Wednesday, January 27, 2016

Jungle Fighters by Jules Archer

Jungle Fighters: A Firsthand Account of the Forgotten New Guinea CampaignThis book is the author's true accounts of the Allied efforts to protect New Guinea during WW II. Failure to defend this land would lead to the Japanese invasion of Australia. The author, Jules Archer, helped defend Allied forces against enemy air attacks, and he also had experience with land battles. This book describes his memories of victories, defeats, humor, and bravery. The author also shares the stupidity of military decisions and the stubbornness of some officers leading to the unnecessary deaths of thousands of soldiers. There are many examples in the book, but the stories of "Lieutenant Baxter", a fake name of a real officer, highlight the problems.

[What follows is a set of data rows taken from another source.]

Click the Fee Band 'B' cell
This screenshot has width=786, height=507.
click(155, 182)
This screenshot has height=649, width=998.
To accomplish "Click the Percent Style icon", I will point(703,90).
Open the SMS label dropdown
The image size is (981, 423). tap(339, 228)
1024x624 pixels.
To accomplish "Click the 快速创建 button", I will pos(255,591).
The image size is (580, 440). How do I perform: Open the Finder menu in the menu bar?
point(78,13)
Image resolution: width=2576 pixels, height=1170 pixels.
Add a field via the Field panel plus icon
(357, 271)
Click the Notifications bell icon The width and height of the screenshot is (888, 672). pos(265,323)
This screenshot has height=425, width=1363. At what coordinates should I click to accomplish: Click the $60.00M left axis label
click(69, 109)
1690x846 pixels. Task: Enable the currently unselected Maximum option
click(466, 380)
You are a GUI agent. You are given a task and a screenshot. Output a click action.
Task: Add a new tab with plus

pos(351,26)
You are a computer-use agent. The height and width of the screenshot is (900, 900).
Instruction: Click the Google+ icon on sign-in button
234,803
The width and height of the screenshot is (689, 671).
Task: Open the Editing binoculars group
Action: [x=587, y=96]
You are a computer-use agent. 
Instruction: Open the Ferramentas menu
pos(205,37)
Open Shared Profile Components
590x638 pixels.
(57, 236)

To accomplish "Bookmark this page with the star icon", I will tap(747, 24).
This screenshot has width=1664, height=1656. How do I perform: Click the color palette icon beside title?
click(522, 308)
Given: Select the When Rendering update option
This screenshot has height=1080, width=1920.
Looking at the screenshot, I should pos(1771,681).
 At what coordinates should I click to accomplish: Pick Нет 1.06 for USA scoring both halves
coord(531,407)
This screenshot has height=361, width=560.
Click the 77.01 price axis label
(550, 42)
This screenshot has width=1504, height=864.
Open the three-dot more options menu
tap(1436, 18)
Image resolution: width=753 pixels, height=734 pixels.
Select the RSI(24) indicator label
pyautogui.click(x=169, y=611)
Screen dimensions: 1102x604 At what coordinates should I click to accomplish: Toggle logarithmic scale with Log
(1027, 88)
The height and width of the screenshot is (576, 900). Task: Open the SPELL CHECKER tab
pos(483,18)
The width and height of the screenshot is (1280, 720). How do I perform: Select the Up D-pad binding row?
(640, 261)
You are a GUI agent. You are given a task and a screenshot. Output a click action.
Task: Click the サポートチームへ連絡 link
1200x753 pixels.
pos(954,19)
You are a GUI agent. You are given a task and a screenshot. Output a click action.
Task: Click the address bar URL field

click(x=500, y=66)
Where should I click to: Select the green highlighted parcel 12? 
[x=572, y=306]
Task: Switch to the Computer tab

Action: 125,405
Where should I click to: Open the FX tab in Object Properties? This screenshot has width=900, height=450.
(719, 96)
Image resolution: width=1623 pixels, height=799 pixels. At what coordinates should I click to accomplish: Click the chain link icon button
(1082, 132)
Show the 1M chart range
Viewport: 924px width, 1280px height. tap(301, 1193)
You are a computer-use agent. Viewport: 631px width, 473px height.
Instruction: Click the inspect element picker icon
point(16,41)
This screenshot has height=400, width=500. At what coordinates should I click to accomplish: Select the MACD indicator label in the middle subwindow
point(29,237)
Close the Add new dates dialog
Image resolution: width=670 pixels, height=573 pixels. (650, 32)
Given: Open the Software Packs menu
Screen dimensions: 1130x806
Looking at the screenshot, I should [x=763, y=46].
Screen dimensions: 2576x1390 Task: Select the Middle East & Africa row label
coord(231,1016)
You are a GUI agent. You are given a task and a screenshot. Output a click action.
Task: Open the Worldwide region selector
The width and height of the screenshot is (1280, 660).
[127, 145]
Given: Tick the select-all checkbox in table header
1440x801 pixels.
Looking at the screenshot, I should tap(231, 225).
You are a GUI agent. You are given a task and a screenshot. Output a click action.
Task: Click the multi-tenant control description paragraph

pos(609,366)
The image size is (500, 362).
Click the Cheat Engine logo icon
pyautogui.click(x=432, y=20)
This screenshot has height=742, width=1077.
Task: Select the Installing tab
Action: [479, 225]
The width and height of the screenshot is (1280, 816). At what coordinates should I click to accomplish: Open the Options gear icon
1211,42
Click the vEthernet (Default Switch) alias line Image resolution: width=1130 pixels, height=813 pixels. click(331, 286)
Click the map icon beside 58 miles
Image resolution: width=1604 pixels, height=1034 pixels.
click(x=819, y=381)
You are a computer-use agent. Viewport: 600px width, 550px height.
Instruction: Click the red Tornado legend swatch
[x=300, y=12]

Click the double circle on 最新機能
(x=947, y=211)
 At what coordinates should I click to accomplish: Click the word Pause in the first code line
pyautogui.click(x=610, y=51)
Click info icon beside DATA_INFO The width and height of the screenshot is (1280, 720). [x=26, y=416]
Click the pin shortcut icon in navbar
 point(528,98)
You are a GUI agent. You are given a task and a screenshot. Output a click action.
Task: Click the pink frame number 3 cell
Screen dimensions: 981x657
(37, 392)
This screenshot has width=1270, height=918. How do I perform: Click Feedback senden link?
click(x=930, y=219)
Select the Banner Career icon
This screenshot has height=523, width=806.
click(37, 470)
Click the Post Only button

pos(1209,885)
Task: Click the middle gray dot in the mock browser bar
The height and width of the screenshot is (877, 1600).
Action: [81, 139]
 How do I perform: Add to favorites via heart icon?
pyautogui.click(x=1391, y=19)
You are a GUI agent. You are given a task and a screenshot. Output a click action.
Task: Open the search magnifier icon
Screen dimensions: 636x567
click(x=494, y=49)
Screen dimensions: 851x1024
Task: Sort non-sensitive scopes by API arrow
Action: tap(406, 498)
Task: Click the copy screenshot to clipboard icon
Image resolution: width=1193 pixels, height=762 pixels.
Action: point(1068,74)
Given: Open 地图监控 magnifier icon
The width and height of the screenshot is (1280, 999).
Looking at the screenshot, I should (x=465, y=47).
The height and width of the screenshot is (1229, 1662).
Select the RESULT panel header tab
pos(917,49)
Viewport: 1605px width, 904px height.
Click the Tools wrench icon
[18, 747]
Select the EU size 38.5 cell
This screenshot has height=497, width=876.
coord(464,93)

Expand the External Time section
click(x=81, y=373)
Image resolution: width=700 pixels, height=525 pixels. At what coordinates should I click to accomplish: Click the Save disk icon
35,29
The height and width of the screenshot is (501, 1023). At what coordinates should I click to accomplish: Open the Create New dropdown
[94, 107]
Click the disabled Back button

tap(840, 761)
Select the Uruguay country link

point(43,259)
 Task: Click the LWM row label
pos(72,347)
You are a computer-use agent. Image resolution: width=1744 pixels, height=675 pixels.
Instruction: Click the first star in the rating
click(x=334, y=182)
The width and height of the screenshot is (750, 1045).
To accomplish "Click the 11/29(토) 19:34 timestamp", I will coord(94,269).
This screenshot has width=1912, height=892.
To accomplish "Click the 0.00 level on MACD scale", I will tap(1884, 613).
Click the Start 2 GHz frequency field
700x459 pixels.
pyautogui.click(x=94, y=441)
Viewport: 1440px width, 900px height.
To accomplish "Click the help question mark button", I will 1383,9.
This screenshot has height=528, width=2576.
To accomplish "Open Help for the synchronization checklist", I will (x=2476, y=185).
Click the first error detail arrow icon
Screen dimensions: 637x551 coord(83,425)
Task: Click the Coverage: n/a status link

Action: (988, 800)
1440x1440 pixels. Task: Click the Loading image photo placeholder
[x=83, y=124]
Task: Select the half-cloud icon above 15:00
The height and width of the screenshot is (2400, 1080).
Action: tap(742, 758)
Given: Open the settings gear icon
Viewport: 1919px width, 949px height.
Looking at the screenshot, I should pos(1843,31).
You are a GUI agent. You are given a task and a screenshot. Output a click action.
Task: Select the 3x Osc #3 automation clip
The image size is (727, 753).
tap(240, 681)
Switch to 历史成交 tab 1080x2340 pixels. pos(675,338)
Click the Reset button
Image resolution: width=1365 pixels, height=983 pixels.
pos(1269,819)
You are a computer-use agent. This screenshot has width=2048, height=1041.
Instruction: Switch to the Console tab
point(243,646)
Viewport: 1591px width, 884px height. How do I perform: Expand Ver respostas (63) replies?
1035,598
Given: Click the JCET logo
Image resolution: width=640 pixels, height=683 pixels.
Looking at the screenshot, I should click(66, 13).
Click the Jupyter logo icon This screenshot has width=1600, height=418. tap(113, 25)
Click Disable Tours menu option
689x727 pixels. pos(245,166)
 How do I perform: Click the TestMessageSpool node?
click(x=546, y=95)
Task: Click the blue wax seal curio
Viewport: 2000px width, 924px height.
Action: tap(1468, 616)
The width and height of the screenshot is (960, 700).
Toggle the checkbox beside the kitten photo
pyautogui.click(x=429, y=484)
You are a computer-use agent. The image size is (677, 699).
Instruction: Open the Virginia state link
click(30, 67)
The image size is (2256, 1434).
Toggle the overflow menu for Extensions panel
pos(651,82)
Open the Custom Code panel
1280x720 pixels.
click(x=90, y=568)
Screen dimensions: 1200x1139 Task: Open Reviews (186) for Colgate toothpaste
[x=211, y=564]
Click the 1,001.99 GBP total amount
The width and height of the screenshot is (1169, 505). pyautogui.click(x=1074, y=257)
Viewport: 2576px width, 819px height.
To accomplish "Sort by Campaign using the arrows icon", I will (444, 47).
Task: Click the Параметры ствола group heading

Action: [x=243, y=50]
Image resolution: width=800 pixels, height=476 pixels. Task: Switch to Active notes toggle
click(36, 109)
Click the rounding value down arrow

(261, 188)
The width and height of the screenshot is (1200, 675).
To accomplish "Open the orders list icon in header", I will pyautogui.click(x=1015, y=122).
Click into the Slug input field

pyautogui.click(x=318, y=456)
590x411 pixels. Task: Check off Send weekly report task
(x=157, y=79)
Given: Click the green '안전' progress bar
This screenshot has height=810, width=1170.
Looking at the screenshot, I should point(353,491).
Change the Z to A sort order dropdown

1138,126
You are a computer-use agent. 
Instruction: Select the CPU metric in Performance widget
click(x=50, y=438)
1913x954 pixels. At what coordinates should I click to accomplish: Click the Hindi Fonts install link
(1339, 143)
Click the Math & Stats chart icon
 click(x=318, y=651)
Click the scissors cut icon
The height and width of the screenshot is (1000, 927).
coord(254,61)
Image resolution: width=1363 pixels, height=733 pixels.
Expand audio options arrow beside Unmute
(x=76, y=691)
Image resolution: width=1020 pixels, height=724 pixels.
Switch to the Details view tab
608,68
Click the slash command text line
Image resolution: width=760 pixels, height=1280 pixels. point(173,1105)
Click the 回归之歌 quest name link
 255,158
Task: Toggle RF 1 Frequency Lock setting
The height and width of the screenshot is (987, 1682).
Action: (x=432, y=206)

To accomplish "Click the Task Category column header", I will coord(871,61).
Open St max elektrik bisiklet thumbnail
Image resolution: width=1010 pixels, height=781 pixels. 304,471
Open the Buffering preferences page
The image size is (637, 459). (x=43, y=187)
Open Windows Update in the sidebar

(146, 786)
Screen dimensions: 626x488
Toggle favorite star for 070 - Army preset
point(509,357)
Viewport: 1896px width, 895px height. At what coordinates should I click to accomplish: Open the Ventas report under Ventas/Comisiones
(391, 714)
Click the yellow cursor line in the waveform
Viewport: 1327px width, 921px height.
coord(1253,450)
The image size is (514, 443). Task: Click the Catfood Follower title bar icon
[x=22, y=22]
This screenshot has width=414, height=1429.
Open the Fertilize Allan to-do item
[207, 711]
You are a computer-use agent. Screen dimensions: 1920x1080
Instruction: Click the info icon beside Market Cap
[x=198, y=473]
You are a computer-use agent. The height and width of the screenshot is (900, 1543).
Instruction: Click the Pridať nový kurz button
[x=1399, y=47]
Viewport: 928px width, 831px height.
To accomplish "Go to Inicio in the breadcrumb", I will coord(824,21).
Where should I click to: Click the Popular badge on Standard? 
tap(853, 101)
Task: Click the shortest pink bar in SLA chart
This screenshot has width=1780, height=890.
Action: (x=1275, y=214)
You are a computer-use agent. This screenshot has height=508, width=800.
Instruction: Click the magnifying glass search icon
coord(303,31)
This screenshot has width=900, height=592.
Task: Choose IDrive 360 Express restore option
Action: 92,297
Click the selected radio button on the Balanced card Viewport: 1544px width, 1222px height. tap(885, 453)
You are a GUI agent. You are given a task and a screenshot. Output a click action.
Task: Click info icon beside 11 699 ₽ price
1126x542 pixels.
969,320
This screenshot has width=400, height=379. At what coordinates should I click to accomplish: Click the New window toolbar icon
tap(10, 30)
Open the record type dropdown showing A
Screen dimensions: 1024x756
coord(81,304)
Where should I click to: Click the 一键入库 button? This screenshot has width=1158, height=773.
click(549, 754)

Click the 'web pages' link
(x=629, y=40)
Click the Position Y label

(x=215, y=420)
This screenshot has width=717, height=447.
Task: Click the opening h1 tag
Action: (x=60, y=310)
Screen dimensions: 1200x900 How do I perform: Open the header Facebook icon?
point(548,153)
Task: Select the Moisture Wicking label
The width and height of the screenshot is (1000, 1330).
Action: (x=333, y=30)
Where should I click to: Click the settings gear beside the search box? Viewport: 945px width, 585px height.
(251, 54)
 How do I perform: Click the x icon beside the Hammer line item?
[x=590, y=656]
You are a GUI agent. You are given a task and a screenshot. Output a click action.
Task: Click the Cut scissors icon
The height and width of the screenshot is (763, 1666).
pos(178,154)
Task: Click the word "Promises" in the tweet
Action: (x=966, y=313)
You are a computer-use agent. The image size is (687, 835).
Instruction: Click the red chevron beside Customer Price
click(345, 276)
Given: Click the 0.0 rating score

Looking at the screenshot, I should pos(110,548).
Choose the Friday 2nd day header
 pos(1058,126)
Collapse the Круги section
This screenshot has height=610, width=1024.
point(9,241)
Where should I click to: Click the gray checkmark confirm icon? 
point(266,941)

Fighting the enemy in the jungle was difficult due to the heat, flooding rains, dangerous animals, and disease. Baxter created new problems right away when he took over Archer's plotting platoon. He refused to care about the welfare and morale of his troops; he had his men set up pup tents and sleep on the ground even though there were larger tents with cots available. He ordered the men to move jeeps, trucks, and equipment into a deep ditch even though Archer and others warned him that torrential rains would wash everything away. Guess what happened nine days later? He endangered the lives of his men by refusing to allow them to take cover during enemy bombing raids. I've only shared a couple of incidents, but Archer was finally able to convince the Army that Baxter was incompetent and got him removed.

Despite the examples of poor leadership, the bravery of the American and Australian soldiers shined through. Sick, tired, and hungry men were still able to defeat Japanese forces that outnumbered them by thousands. Herman Buttcher was wounded twice but still led his men to overtake enemy positions that had previously killed hundreds of other soldiers. Sgt. Bill Simon had bullets in a rib and shell scraps in his arm and leg, but he still returned to successful bombing missions. Sgt. Tom Derrick single-handily took over an enemy ridge by scrambling across the area, tossing grenades, and taking out ten Japanese posts. He accomplished this feat even after his battalion had been ordered to retreat, because leaders did not see any way to win.

The author honestly shares his frustrations with the military efforts, but Archer's stories celebrate the courage and determination of the American and Australian warriors.

Wednesday, January 20, 2016

The Changed History Series #2: Fantastic Fugitives by Brianna DuMont

Fantastic Fugitives: Criminals, Cutthroats, and Rebels Who Changed History (While on the Run!)Wow! Think of a buddy telling you stories about famous people who rebelled against society resulting in important historical changes. Some of the changes were news to me. Some of the people might have done terrible things, say John Dillinger and Typhoid Mary, while others clearly were not, like Nelson Mandela and Harriet Tubman. Reading non-fiction is not something I usually enjoy, but reading about all these legendary fugitives was fun and informational. I didn't really know how Martin Luther hugely changed the Catholic religion in the early 1500's, or how Koxinga's armies in the 1600's started a dispute between China and Taiwan that's still going on today. The FBI was formed because of Dillinger's criminal activity, new disease control was needed after Mary's cooking spread typhoid around New York City.

The author writes about these important people in history using a VERY casual and amusing style. Cleopatra marrying her little brother was "super gross considering he was ten years old", and the author called him "pip-squeak Ptolemy". The whole marrying one's relatives thing was compared to "a bad reality show". Typhoid Mary's poor choices caused people to "diarrhea themselves to death", and Virginia Hall "made Rambo look like Bambi." After sharing their stories, the author summarized how the culture or society was changed forever because of them. Pictures and side stories in the margins were an added bonus. "Fantastic Fugitives" offers an entertaining way to learn history! I would have enjoyed history classes more if DuMont had written my books!